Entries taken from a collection
┌──

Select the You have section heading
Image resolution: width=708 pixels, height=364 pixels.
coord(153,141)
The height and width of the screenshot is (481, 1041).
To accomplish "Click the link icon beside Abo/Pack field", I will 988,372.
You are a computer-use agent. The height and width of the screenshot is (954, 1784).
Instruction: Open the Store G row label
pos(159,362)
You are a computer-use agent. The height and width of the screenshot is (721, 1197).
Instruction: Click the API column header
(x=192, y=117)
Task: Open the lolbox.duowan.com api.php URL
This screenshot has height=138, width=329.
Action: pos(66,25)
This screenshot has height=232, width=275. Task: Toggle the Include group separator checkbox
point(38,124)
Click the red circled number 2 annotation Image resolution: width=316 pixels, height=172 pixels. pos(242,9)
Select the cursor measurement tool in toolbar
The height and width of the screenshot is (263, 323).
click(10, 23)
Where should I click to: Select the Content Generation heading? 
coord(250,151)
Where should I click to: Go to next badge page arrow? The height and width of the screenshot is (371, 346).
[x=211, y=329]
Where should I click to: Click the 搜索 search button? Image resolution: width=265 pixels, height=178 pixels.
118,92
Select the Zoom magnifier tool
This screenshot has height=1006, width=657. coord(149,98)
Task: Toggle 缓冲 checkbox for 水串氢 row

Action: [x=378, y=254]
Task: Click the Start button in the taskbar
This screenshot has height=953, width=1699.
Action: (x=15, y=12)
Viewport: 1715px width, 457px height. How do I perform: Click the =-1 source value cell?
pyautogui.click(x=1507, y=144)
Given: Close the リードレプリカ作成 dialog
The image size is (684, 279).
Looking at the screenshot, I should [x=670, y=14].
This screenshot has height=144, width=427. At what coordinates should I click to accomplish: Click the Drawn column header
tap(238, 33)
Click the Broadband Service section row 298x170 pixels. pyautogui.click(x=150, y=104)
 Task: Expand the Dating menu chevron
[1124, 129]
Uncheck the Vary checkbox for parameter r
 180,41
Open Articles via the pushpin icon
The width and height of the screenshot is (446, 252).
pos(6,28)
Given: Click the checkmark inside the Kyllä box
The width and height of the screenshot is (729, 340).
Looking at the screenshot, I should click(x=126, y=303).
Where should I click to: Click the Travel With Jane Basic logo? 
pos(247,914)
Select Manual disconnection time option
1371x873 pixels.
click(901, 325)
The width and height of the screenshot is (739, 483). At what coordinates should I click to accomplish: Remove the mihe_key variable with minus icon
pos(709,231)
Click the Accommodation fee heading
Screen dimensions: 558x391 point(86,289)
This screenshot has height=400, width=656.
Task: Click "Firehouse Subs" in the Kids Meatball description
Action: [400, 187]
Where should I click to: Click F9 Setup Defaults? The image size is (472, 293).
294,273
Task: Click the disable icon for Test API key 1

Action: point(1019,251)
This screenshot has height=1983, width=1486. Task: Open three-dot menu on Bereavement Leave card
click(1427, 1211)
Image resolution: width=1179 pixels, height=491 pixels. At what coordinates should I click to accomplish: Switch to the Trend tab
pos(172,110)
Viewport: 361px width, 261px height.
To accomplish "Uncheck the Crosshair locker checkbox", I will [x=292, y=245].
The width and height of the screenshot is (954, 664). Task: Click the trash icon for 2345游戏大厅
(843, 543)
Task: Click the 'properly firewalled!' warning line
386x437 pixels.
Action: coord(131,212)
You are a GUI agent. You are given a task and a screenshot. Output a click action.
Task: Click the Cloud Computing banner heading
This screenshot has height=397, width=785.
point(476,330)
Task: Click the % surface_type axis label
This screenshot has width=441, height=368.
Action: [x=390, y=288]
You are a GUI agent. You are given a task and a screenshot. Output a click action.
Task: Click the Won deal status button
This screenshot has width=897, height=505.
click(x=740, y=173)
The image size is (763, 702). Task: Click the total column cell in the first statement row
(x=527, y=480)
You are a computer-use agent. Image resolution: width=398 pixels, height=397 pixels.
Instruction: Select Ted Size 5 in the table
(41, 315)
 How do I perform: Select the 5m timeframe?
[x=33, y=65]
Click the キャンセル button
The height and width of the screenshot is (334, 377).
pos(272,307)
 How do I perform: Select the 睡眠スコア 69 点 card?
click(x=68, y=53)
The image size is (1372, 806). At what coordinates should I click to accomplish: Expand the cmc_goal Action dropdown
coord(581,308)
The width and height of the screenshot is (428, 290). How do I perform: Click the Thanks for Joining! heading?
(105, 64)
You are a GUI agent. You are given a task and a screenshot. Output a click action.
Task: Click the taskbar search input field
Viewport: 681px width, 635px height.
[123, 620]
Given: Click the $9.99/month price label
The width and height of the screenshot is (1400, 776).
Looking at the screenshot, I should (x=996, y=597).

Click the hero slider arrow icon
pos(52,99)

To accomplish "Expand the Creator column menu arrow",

└──

Try it: Copy only this part of the entries above: the line with "This screenshot has height=144, width=427.", the line with "Given: Click the checkmark", and the lines between, all exactly as written.

Answer space:
This screenshot has height=144, width=427. At what coordinates should I click to accomplish: Click the Drawn column header
tap(238, 33)
Click the Broadband Service section row 298x170 pixels. pyautogui.click(x=150, y=104)
 Task: Expand the Dating menu chevron
[1124, 129]
Uncheck the Vary checkbox for parameter r
 180,41
Open Articles via the pushpin icon
The width and height of the screenshot is (446, 252).
pos(6,28)
Given: Click the checkmark inside the Kyllä box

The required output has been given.